The trim is more '56 than '58, though.

http://www.secondchancegarage.com/articles/images/58desoto/58desoto1.jpg
http://www.fiftiesweb.com/cars/58.desoto.jpg
http://www.flickr.com/photos/13669419@N07/2398184568/

I have to admit I've always been in love with '58 DeSotos.

I used to have a red and black 1/25 scale model of one that I
took to bed with me (instead of a teddy bear) when I was 6 or 7.
It was one of those Jo-Han pre-assembled promotional models
that dealers used to give away (or sell).
http://en.wikipedia.org/wiki/Model_car
They're majorly collectible today. Mine no doubt all
ended up in the trash after I left home.

What can I say? I was also seduced when I was 12 by
the General Motors Futurama II at the '64-'65 New
York World's Fair (I didn't know that sophisticated
intellectuals already found the whole affair ridiculous.)

http://cache.gawker.com/assets/images/7/2008/04/35/d6/72ddfd2df8372b3763deb291887955ce.jpg

Dale Carrico said...

Watch out, Dale! Them's fightin' words to the techno utopians, who see the abandonment of the SuperSonic Transport by the United States (long before the economic failure of the Concorde) as evidence of this country's decadent lack of nerve when it comes to facing the techno-future.

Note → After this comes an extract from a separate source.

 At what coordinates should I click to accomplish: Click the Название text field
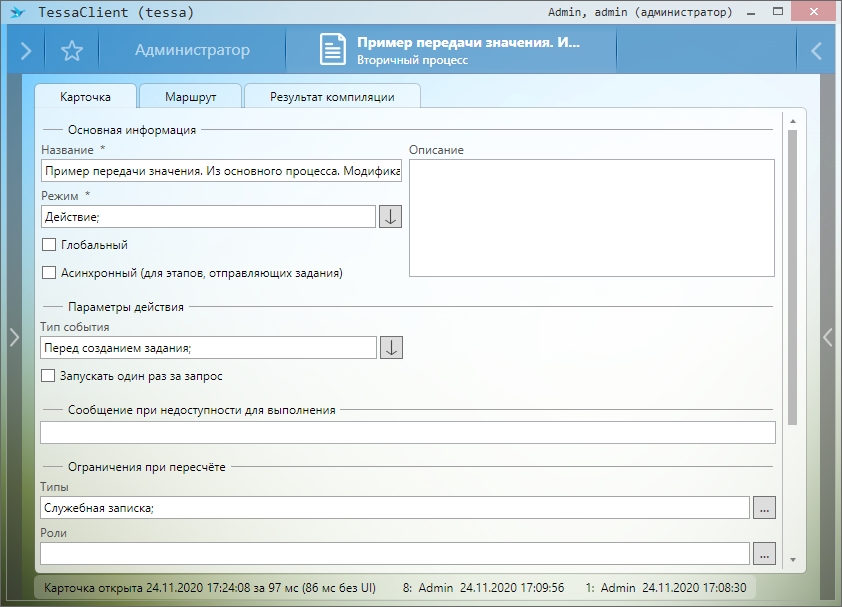point(221,171)
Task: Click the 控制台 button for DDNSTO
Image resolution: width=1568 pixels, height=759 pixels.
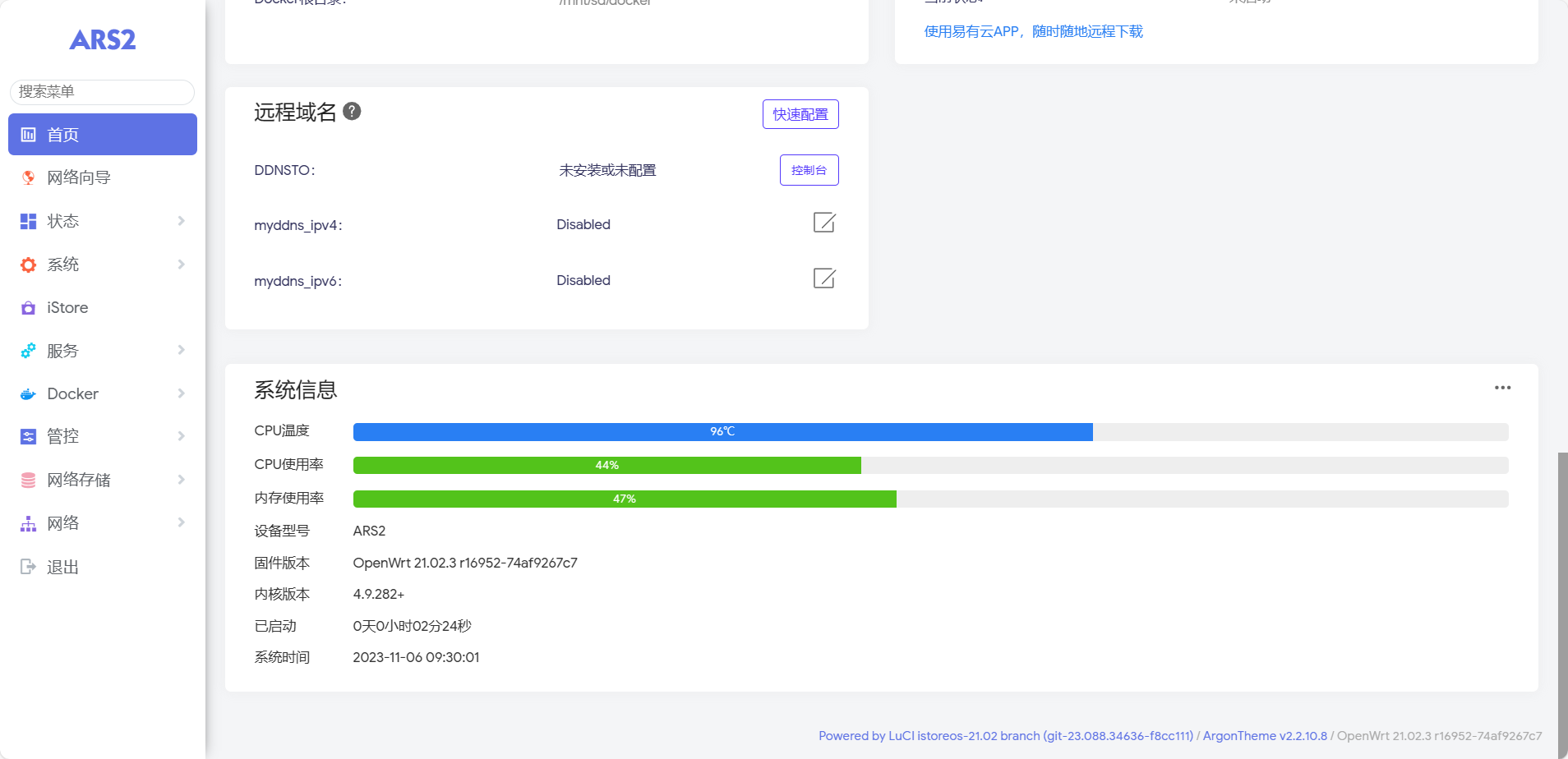Action: tap(809, 170)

Well, you know me... if I were to excise the words the techno-utopians would ascribe fighting to there would be little left to read hereabouts.

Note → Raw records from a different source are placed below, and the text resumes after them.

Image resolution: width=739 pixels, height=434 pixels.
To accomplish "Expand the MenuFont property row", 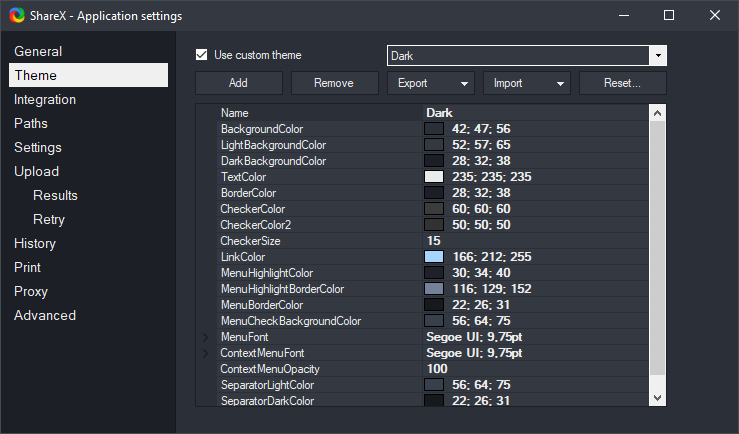I will 206,338.
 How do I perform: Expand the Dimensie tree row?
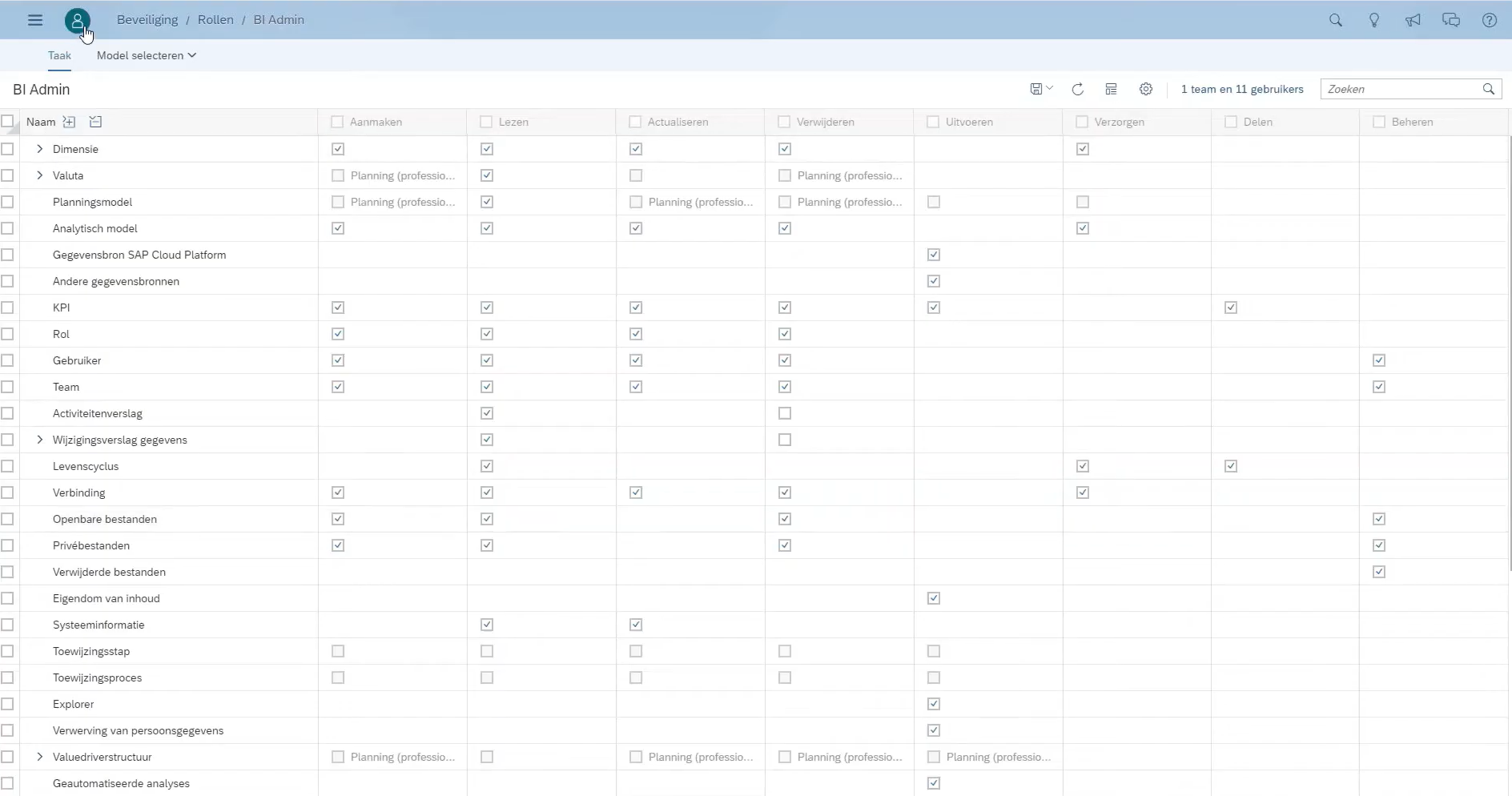pyautogui.click(x=39, y=149)
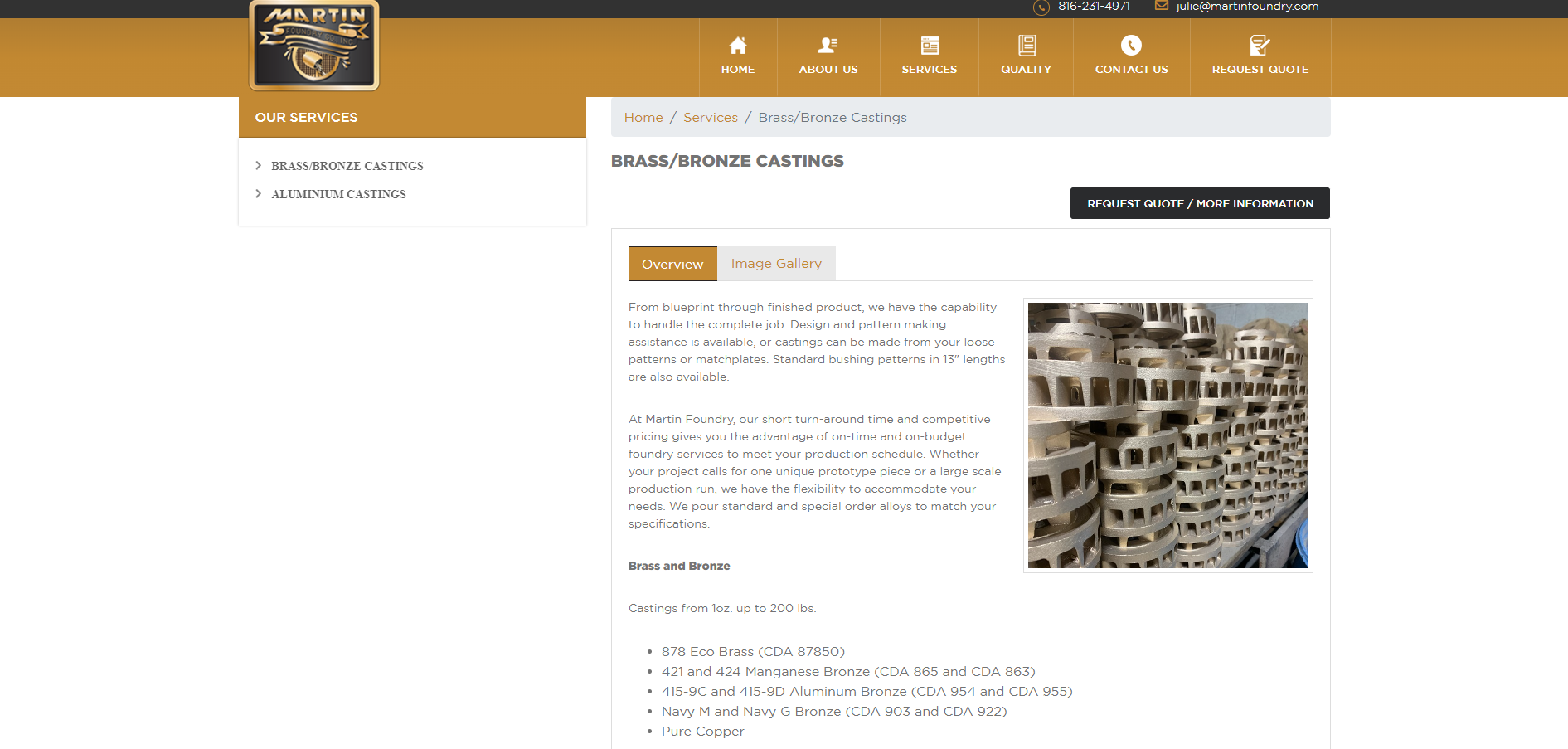The height and width of the screenshot is (749, 1568).
Task: Click the Contact Us clock icon
Action: tap(1131, 46)
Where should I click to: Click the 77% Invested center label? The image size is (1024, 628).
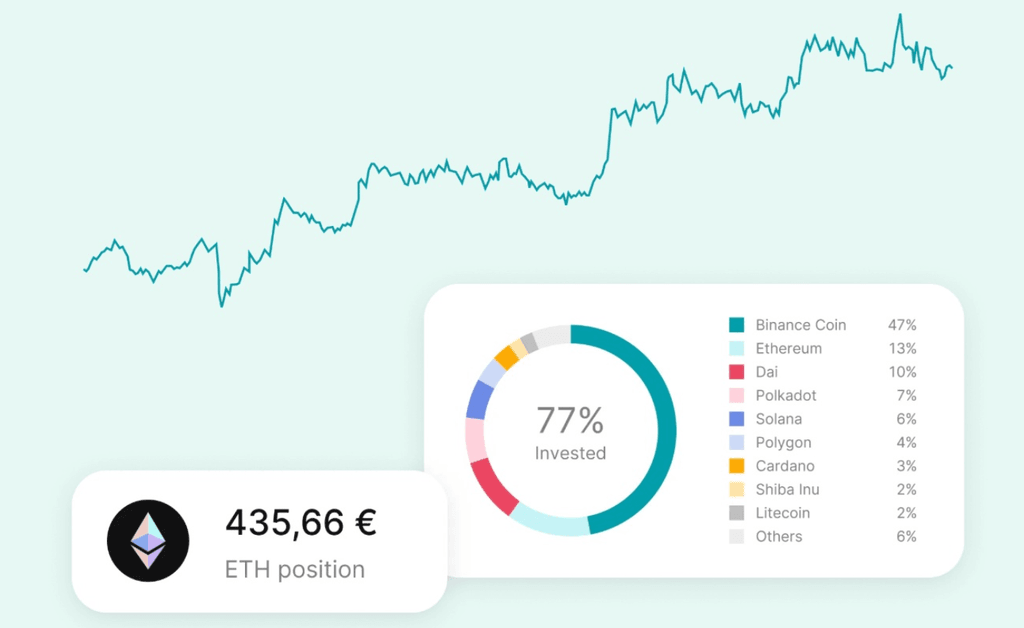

That said, I am of two minds when it comes to supersonics myself. Like the last shuttle flight, the end of Concorde felt like something like a dagger to the heart.

I can't say that I disapprove passenger flight absolutely altogether, supersonic or not. Indeed, I think it could reasonably exist as some rarefied and luxurious service for emergencies or frivolous rich people -- but what I disapprove the ongoing public subsidization of the fantasy of its mass availability. There has never been a business model for profitable affordable mass passenger airflight -- and the subsidized pretense to the contrary gets the lion's share of the blame for the environmental catastrophe as well.

In this it is rather like the meat industry -- I'm an ethical vegetarian myself, as you know, but I don't feel compelled to rail sanctimoniously about others drawing the line the same place where I do (after all, I didn't remain a vegan more than a few years myself). And even though I see the good sense in the claim that the best thing most everyday people could do to help the environment would be to stop eating meat, even so I think what should really change is the public subsidization of the meat habit. If the price of meat reflected its real costs I daresay people would adapt themselves in ways that would yield greater sustainability even if few went all the way to vegetarian conviction as I have. Airflight seems to me much the same. Come to think of it, private ownership and overuse of cars seems to me much the same, as well.

Just as we subsidized a fantasy of for-profit nuclear energy for years rather than face up to the sin of Hiroshima, we demolished superior trolly systems and continental rail to subsidize a fantasy of interstate highways to suburbia and global passenger airflight to keep the WW2 boom alive in a post-war epoch fueled by the petrochemical resources that were the real prize with which we dueled the Nazis in the horrific conflict.

Futurism from the Futurama (see the USA from your Chevrolet! peddled as freedom, consumer conformism peddled as individuality) to contemporary Singularitarianism (precarization peddled as accelerating change peddled as progress unto transcendence) has never been much apart from the hysterical hyperbolic sales-pitch with which the elite-incumbent powers of the postwar Washington Consensus extractive-petrochemical military-industrial complex that ate the world while pretending to feed it.